• Task description:
If a line in the data below includes the string "agent", please return a copy of it.

(Collected data)
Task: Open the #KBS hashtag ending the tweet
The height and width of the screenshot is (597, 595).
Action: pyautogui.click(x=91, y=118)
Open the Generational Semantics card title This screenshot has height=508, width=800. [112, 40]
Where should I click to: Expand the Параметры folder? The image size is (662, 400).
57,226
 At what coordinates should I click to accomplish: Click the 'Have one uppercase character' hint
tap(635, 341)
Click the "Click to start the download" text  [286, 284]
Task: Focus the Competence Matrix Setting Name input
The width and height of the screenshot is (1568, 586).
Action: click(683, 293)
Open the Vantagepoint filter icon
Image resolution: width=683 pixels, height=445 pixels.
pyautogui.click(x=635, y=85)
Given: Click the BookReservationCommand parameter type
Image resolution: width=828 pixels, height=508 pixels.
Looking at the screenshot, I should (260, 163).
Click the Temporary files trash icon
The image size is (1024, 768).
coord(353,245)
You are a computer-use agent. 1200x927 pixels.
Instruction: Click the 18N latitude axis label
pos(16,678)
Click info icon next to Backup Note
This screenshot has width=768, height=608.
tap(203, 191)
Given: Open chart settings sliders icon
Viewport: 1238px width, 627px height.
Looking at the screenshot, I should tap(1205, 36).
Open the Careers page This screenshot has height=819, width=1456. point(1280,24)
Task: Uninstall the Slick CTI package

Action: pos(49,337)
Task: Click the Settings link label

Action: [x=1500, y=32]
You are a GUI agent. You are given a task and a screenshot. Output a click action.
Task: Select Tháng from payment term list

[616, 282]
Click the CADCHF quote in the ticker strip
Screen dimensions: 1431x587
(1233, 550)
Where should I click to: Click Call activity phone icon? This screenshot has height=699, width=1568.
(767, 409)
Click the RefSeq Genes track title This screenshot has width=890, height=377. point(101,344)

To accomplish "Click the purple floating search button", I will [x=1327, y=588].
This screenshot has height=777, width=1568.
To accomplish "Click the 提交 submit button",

• Response below:
You are a computer-use agent. 1200x927 pixels.
You are a GUI agent. You are given a task and a screenshot. Output a click action.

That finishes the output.